**TASK PROMPT:**
Note each line of the entries that includes "computer". Then copy those lines.
══ DATASET RECORDS ══
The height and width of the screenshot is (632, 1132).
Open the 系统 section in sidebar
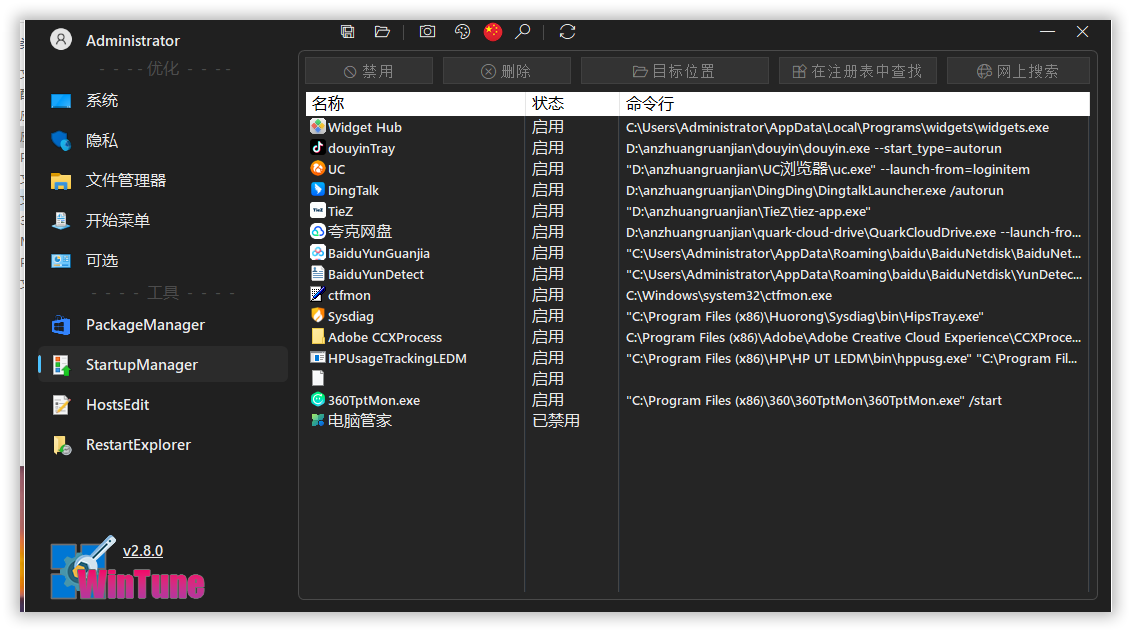(101, 101)
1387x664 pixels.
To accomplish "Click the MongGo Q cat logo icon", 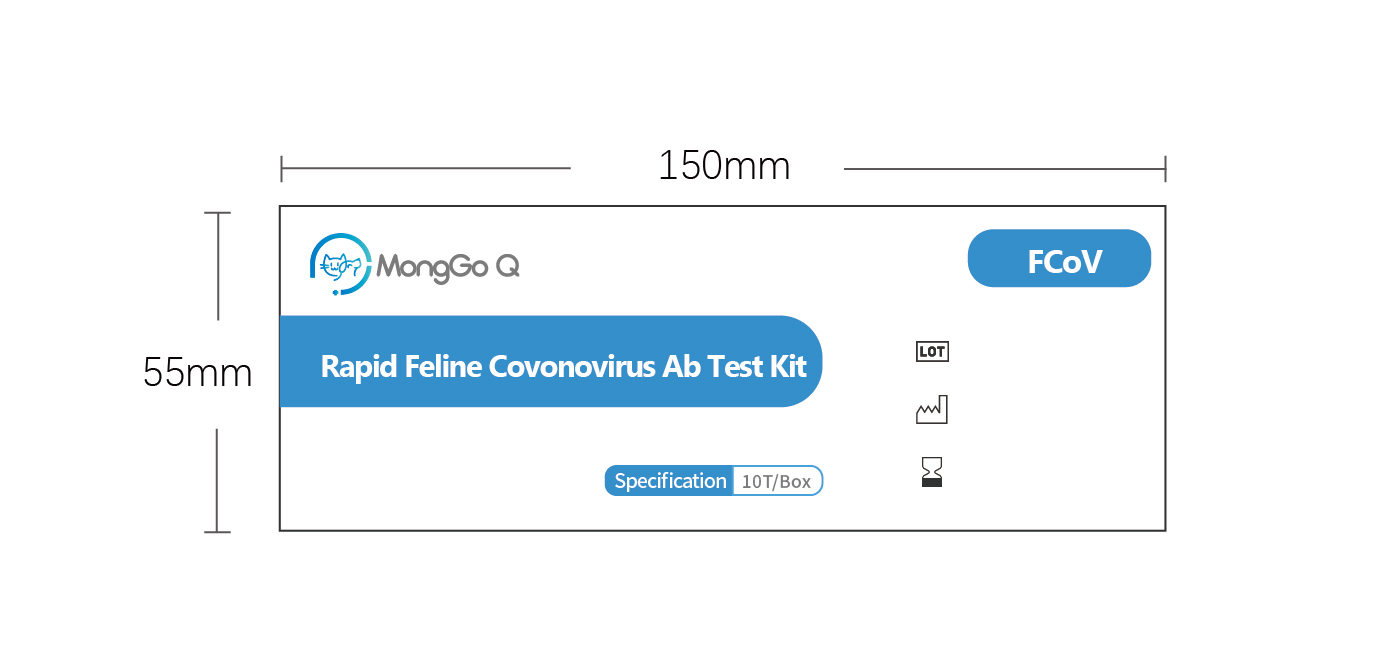I will (341, 265).
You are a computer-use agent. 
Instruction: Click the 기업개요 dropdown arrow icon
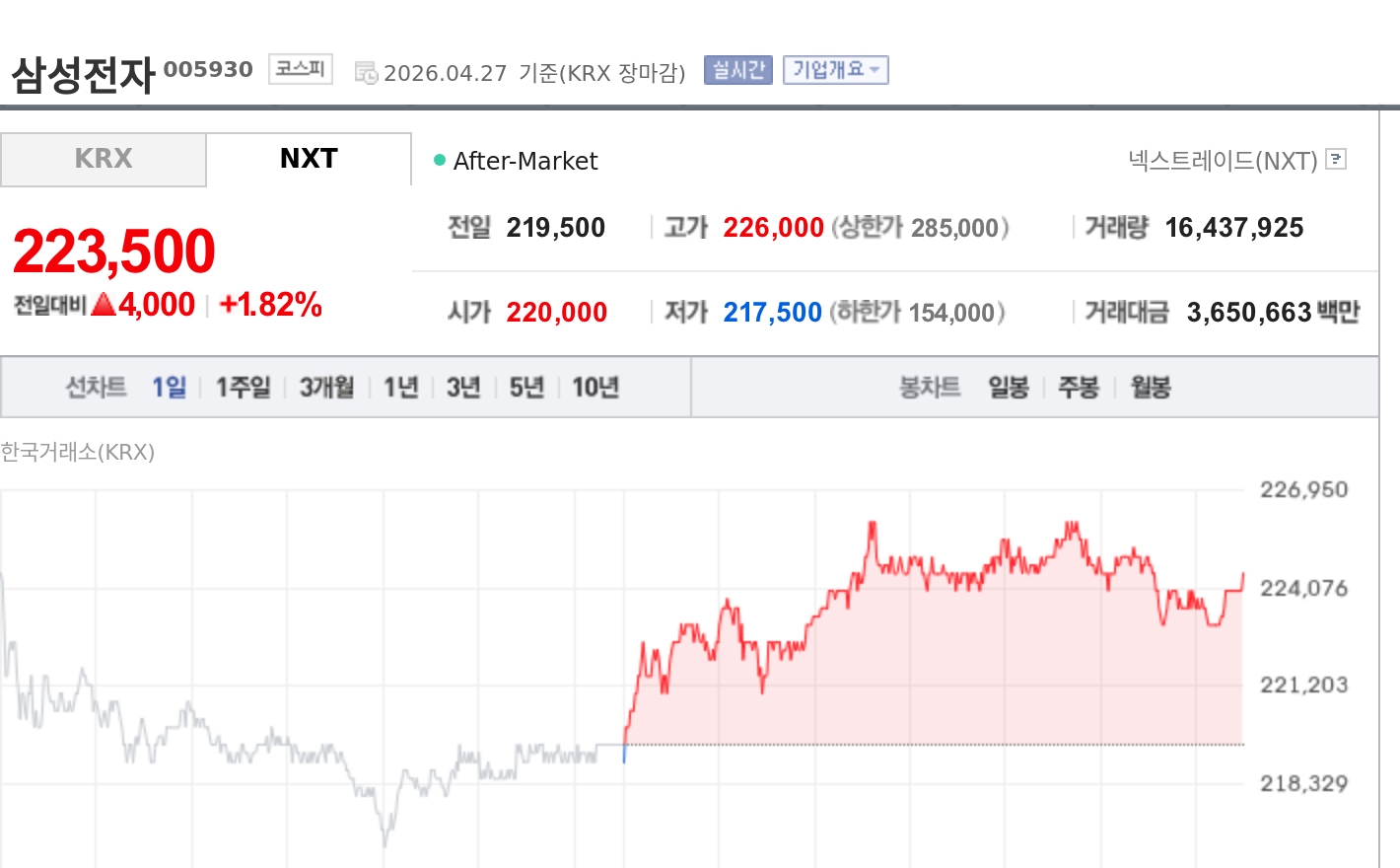[876, 69]
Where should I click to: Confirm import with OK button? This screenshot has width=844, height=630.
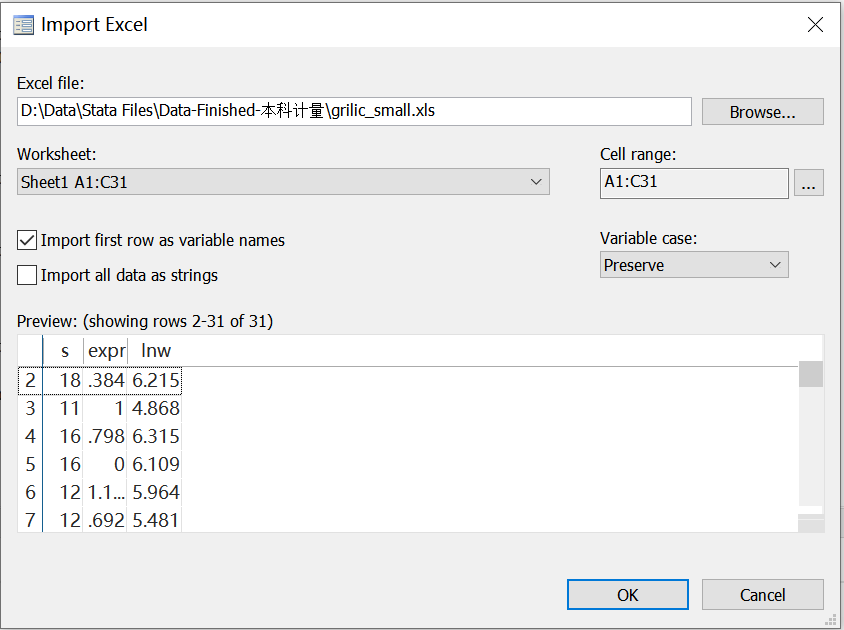[x=628, y=594]
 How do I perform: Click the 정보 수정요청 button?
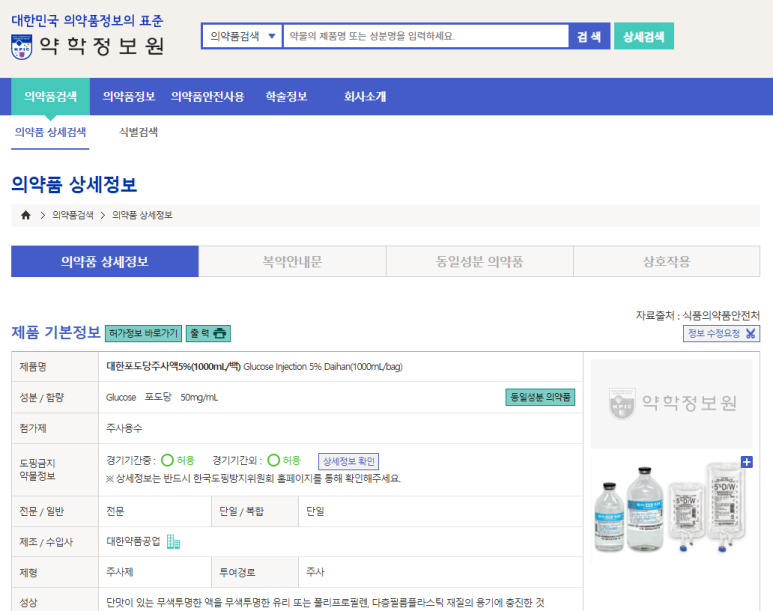pos(722,334)
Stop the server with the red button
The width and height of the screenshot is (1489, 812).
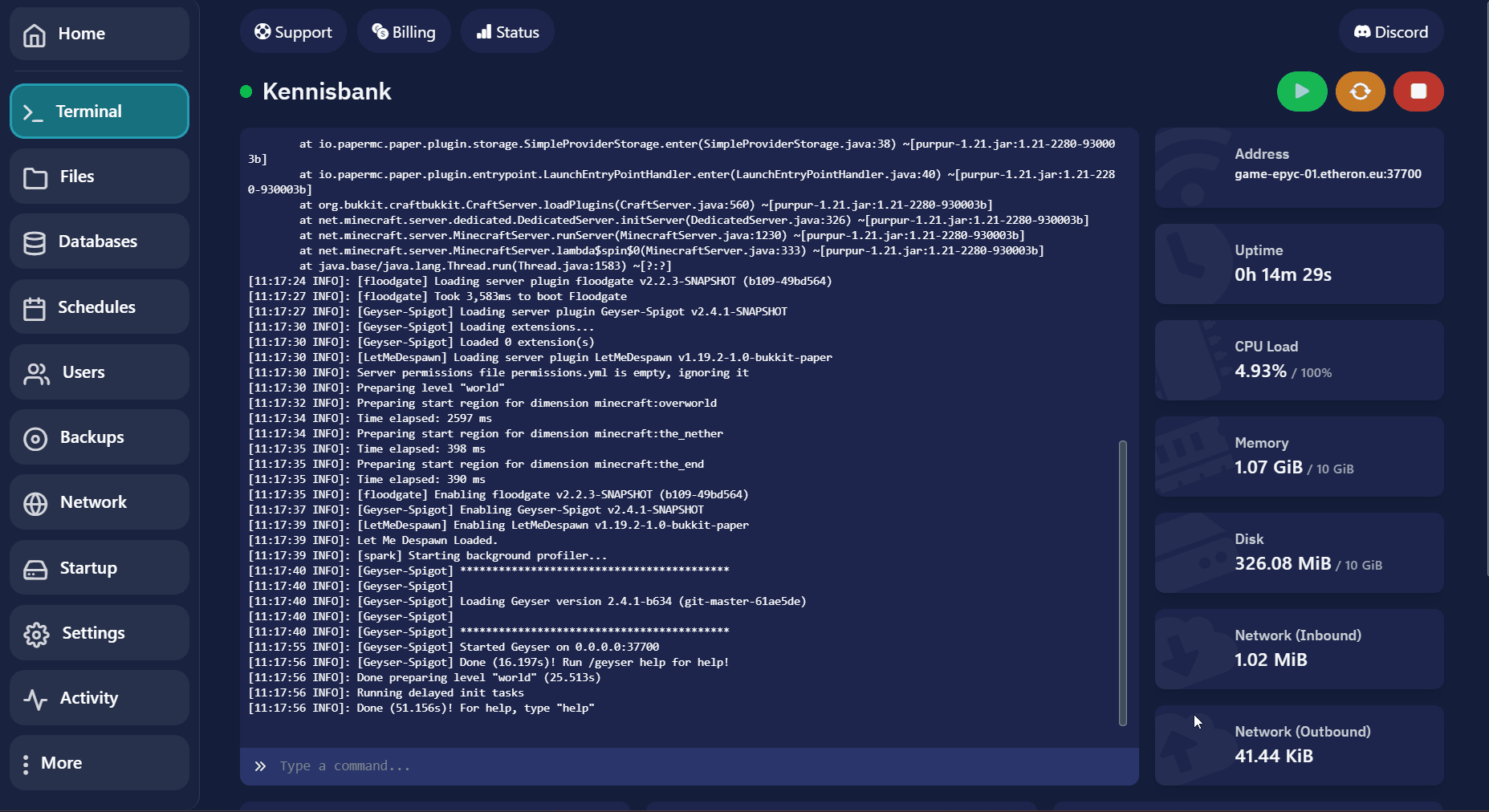pos(1418,91)
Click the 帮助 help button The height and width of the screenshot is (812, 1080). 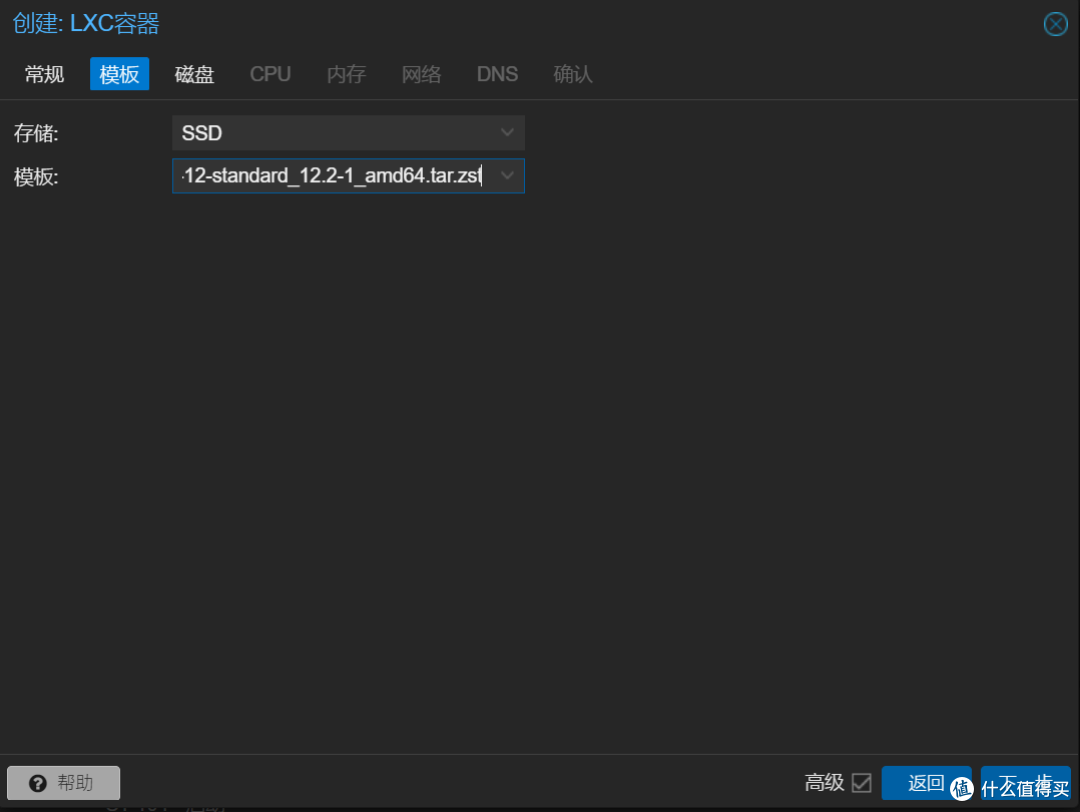coord(63,783)
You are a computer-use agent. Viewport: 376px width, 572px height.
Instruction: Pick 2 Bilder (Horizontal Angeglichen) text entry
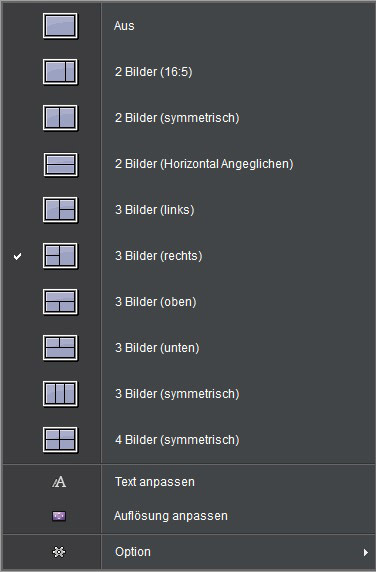point(204,164)
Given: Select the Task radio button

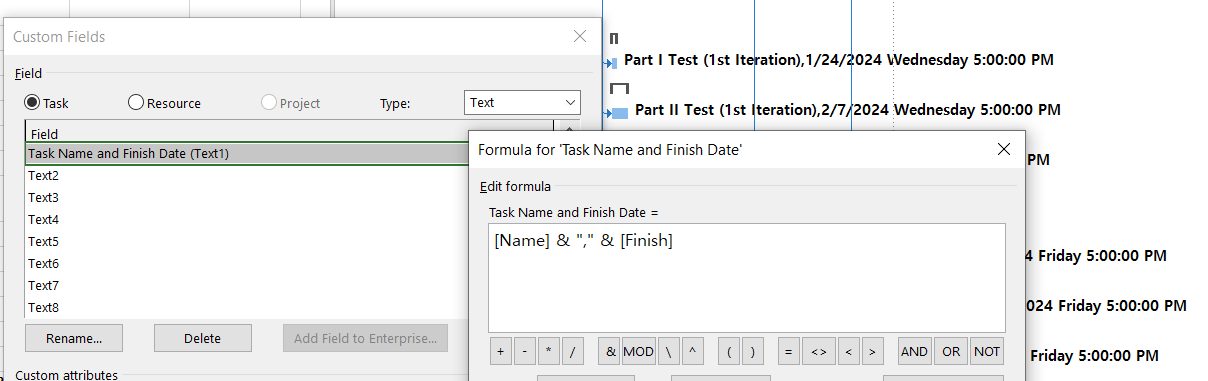Looking at the screenshot, I should click(46, 103).
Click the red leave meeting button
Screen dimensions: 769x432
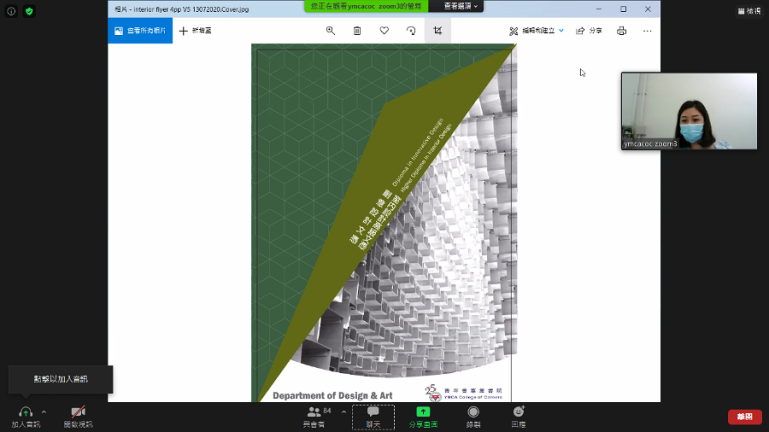[744, 416]
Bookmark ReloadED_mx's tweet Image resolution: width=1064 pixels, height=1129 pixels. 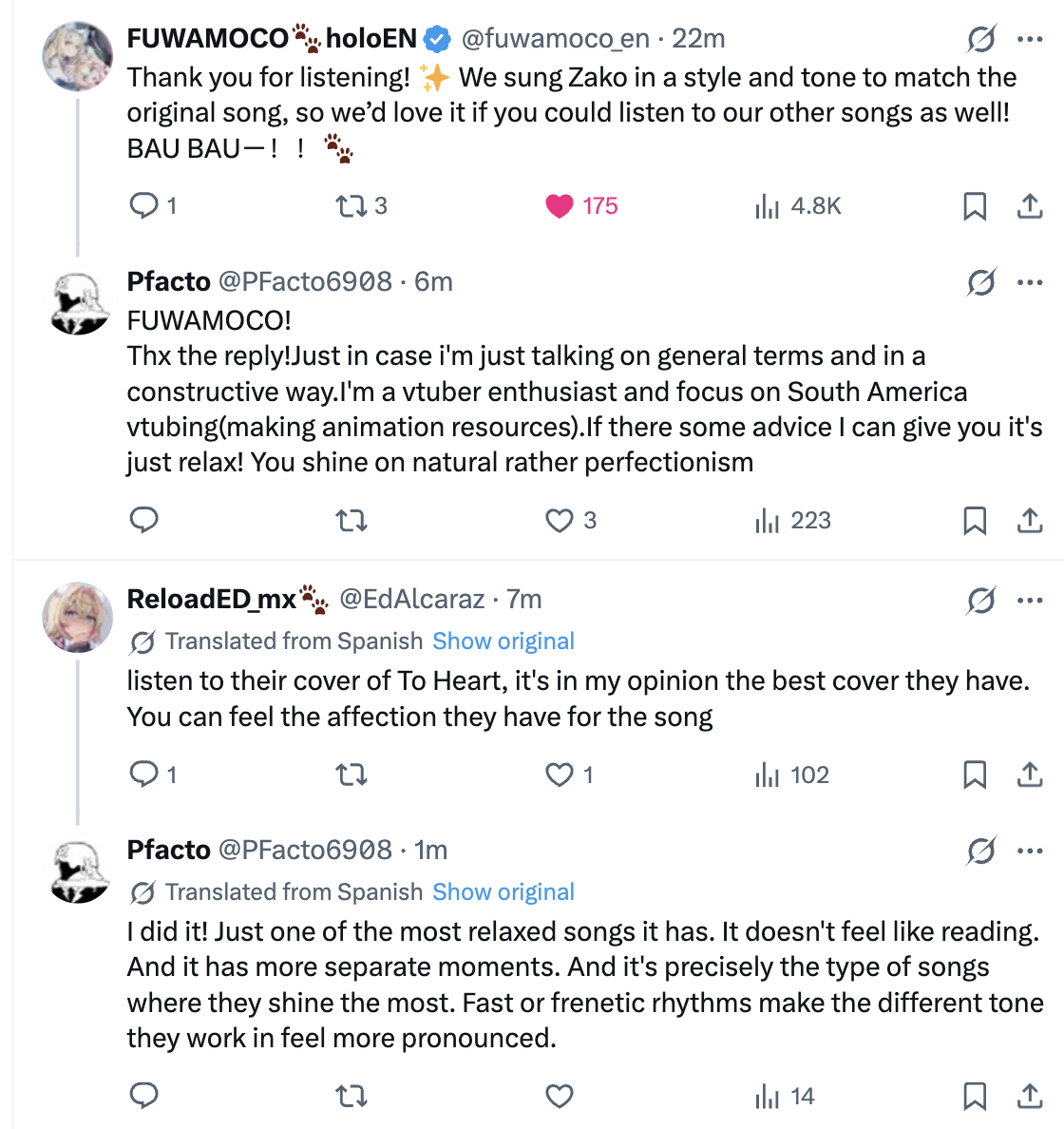(x=975, y=775)
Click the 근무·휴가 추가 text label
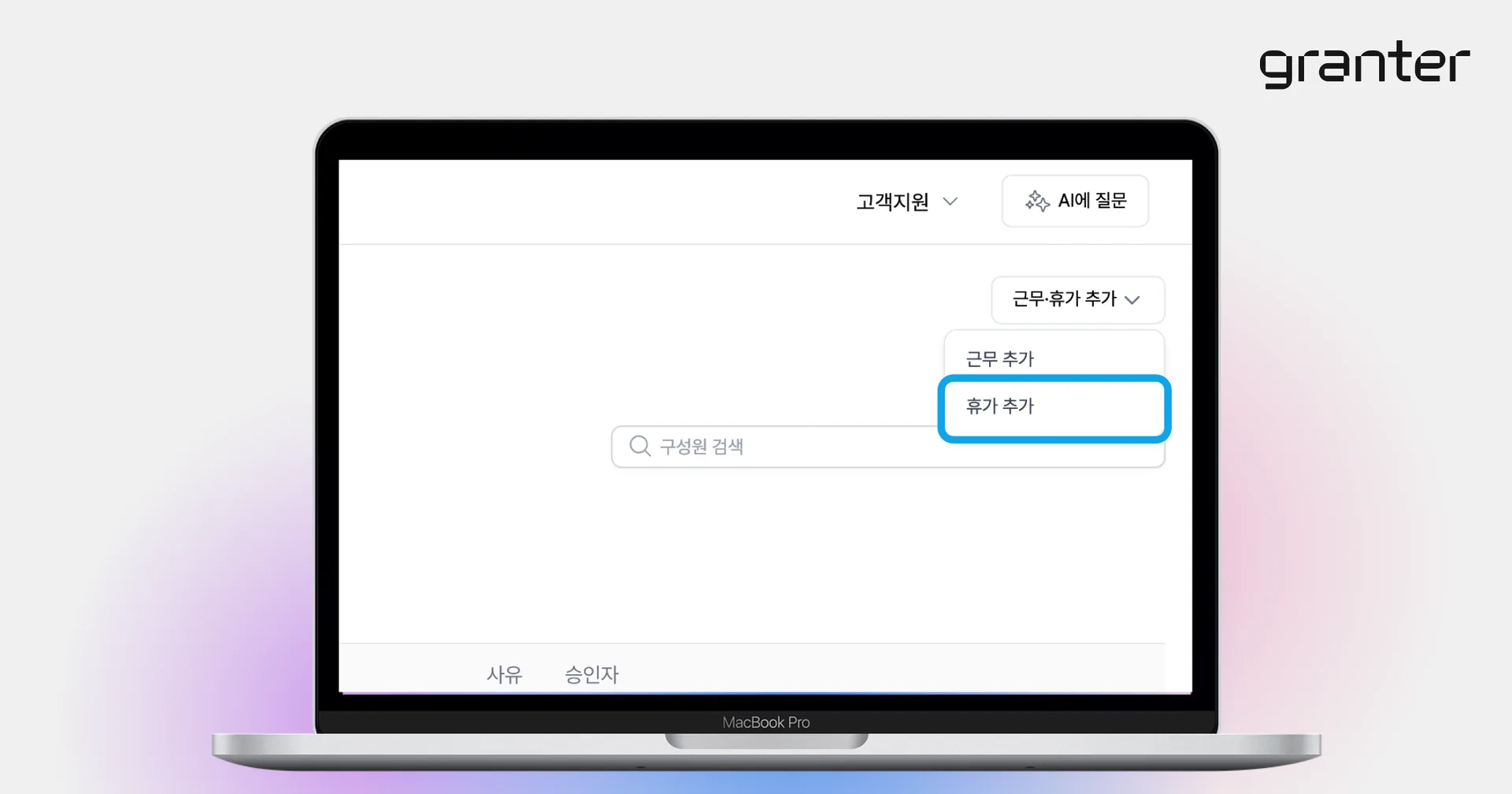Screen dimensions: 1512x794 click(1065, 299)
═══
**YOUR SOLUTION:**
You are a computer-use agent. 
You are a computer-use agent. Viewport: 376px width, 572px height.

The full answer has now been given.